Pre-cut the dispenser disc pocket this morning , .........yesterday I had already taken the bottom of the handle to final outer shape , as the marker lines would later vanish when planing off 4 mm of material from the top of the frame to fit in the 4 mm closure plate flush to the frame outline . Still need to keep the remaining outlines rectangular to be able to clamp the workpiece into my machine vise .

Forced to cut the pocket bit by bit around the inner circumference , because I do not have a fitting large router bit , .....also that hobby machine won't handle such bigger routers .

Now I'm waiting for my workmate to turn down the dispenser disc so I could finally fit in in during the next days , .........gonna do the fine shaping of the inner circumference free-handed with my "Dremel" .

I haven't yet completed the funnel from the magazine grooves down to the dispenser disc , still left a little ridge standing , .......if I would have already done it , I would have real difficulties on making the disc pocket , as the "Dremel" router bit would always "bite" into that gap and cause inaccuracy and blemishes , ..............gonna break through , after the disc would have been fitted in finally . 
to be continued , ..........greetz , Holzwurm


----------



## Frodo

That looks crazy!







I can't wait for the finished product!


----------



## Holzwurm

Frodo said:


> That looks crazy!
> 
> 
> 
> 
> 
> 
> 
> I can't wait for the finished product!


Thanks , ......would still take some time until getting done , ...........not that much leisure time for me to work on it continiously , also it appears to be quite elaborate .

Hopefully my workmate had finished turning down the dispenser disc during last night's shift ,...... at least he promised !

====

PROBLEM SET:
A - Summarize the workshop thread in two sentences.
B - Reproduce word for word the part of the workshop thread that opens with the words "Pre-cut the dispenser" and closes with "machine vise .".
The lines after this thread are separate material and have nothing to do with it.

DATA SECTION:
====

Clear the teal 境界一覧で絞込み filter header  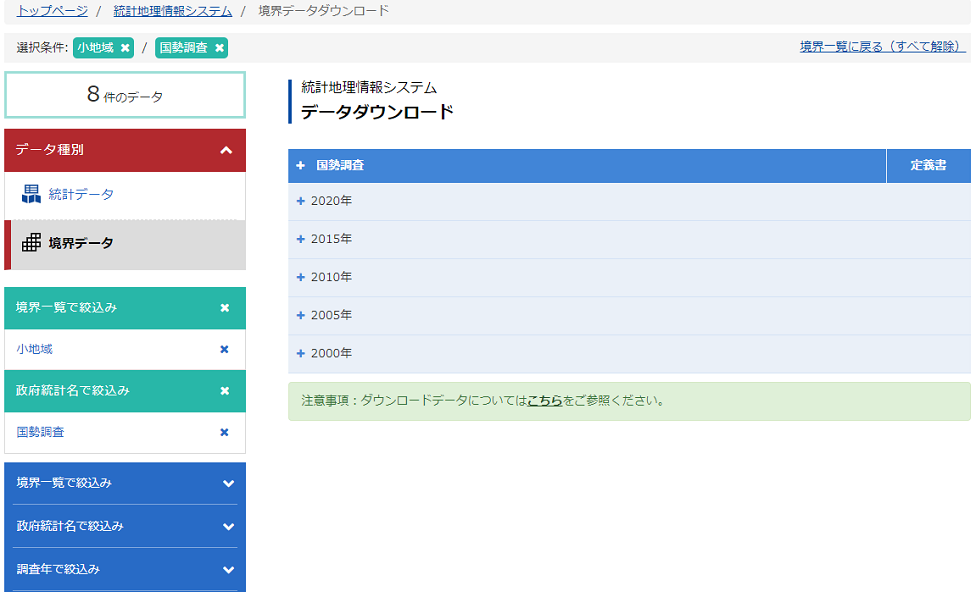[225, 308]
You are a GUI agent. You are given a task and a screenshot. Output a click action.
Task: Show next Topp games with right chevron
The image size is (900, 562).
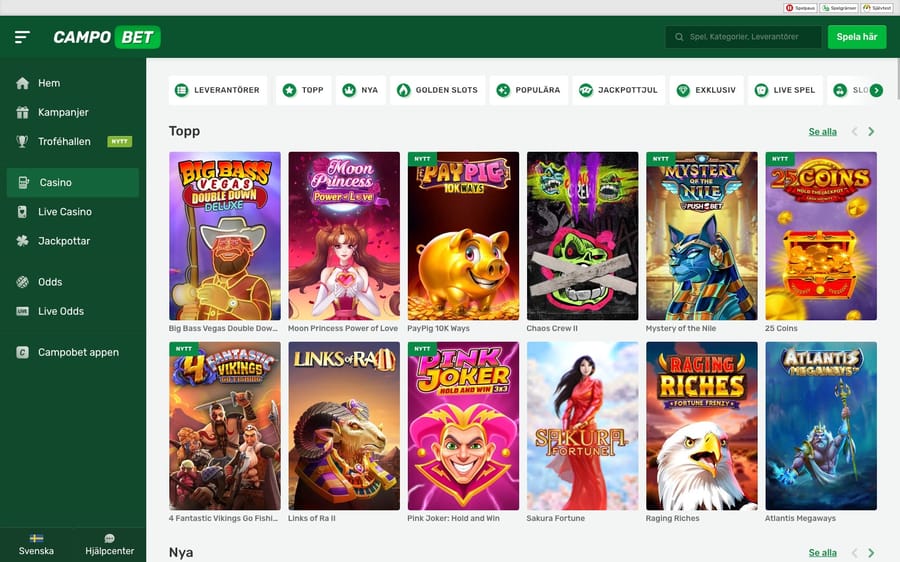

====

EXERCISE RESULTS:
A - Holzwurm pre-cut the dispenser disc pocket bit by bit around the inner circumference because no fitting large router bit was available, and is waiting for a workmate to turn down the disc so it can be fitted and its inner circumference fine-shaped free-handed with a "Dremel." Replying to Frodo's enthusiastic comment, Holzwurm says the project will still take some time, since there is not much leisure time to work on it and it appears quite elaborate.

B -
Pre-cut the dispenser disc pocket this morning , .........yesterday I had already taken the bottom of the handle to final outer shape , as the marker lines would later vanish when planing off 4 mm of material from the top of the frame to fit in the 4 mm closure plate flush to the frame outline . Still need to keep the remaining outlines rectangular to be able to clamp the workpiece into my machine vise .